This is one of the fears I would have about this new body, all-embracing as it is. In reply to Deputy Ahern recently the Minister said that small is beautiful — he was referring to CERT. I agree with him. Our experience of big bodies has not been good. Deputy Yates spoke of accountability to this House. That is very important. When I was Minister I found it difficult enough to establish accountability even to the Minister. There is a danger that some State bodies will grow into empires.

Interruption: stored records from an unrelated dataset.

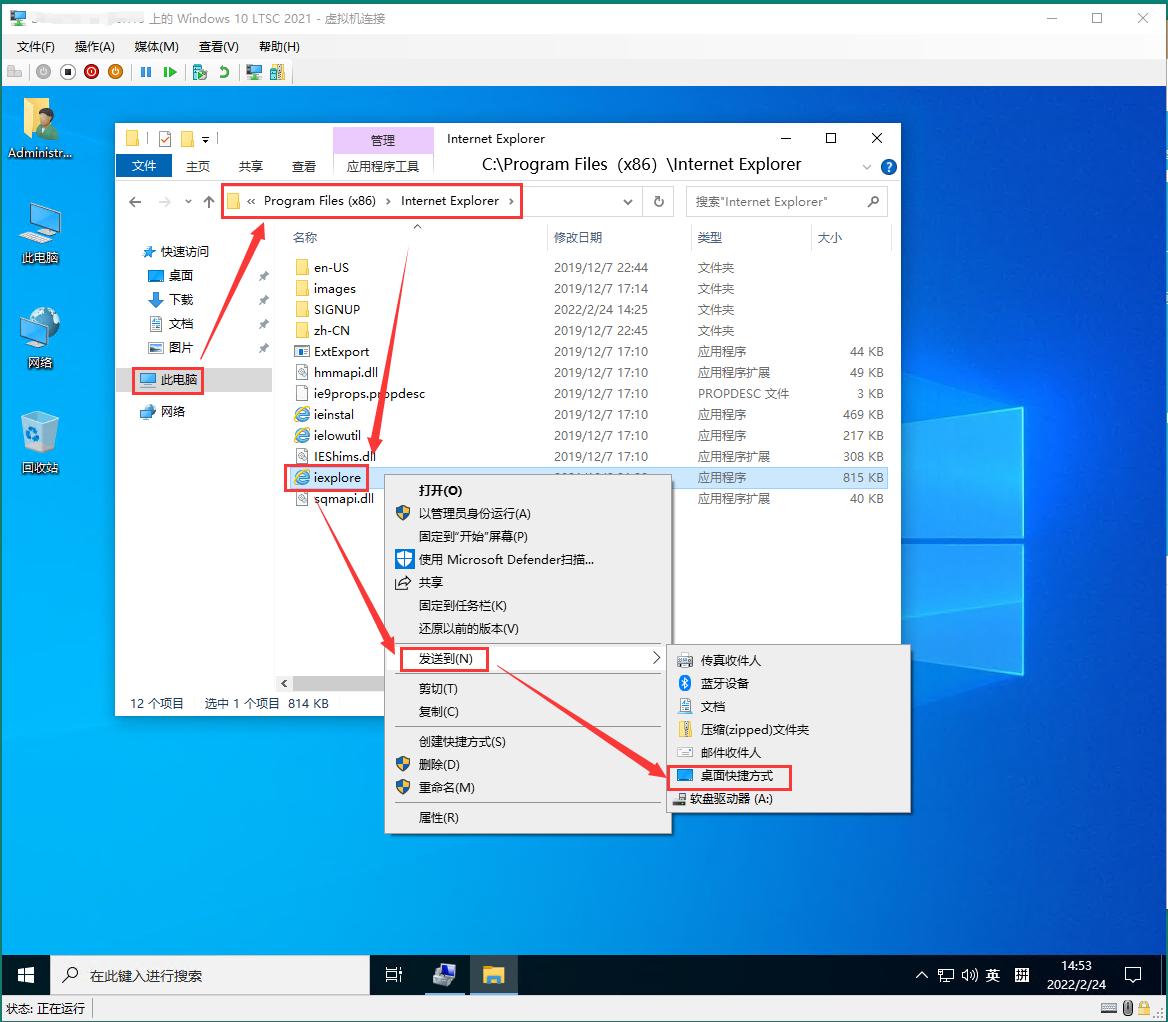Click the orange Save state toolbar icon
Image resolution: width=1168 pixels, height=1022 pixels.
[115, 72]
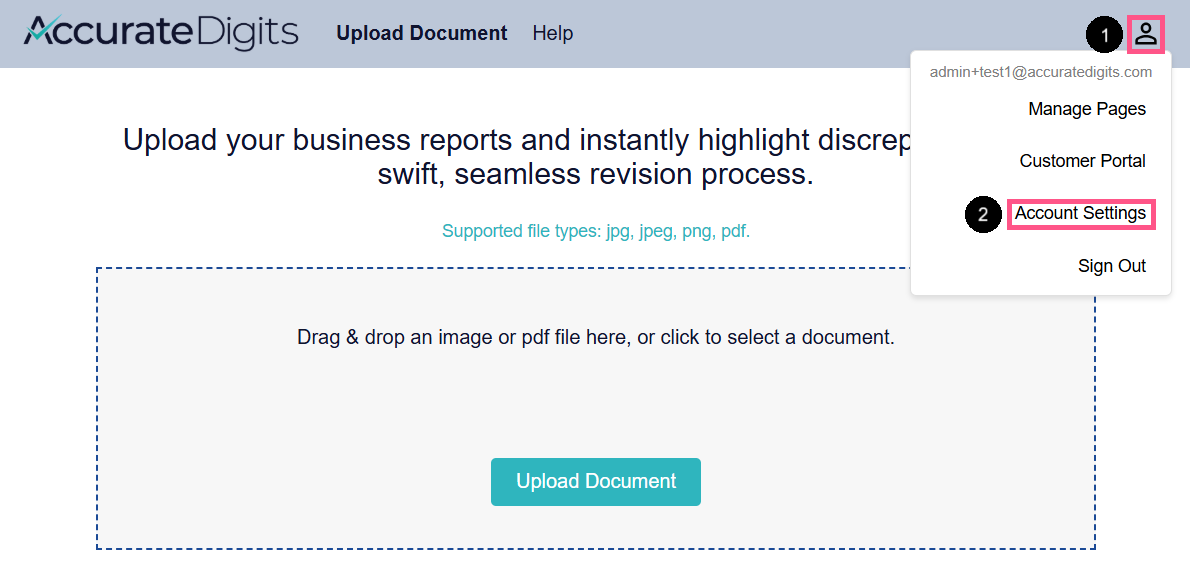Click the empty header bar beside Help

[827, 33]
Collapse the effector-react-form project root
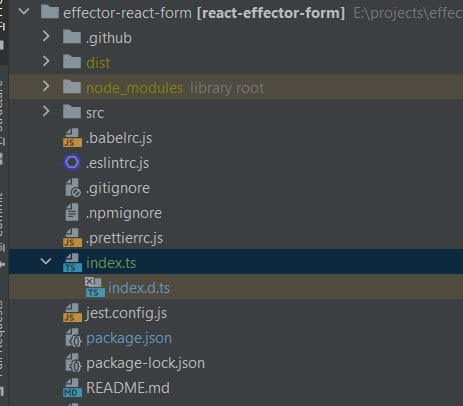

In the section of the Bill constituting the Authority, if a member of the Authority is elected to either House of the Oireachtas, he ceases to be a member of that Authority. I know this is in all similar Bills, but I think the time has come to ask ourselves if we should change. Perhaps he should not have any remuneration if he is a member of the Authority. But there will be public servants on that Authority, so why not a political person who is elected by and has contact with people. One reason put forward for this condition was that elected representatives might have political affiliations. But let me give an example. Say, for instance, Deputy Michael Bell, a former trade union official, were appointed as a representative of this Authority and were elected to this House while a member. I would agree that his remuneration, if there was remuneration, should be stopped. But why should he not continue, if people in other walks of life can? Perhaps the Minister would explain that. Perhaps there are other reasons.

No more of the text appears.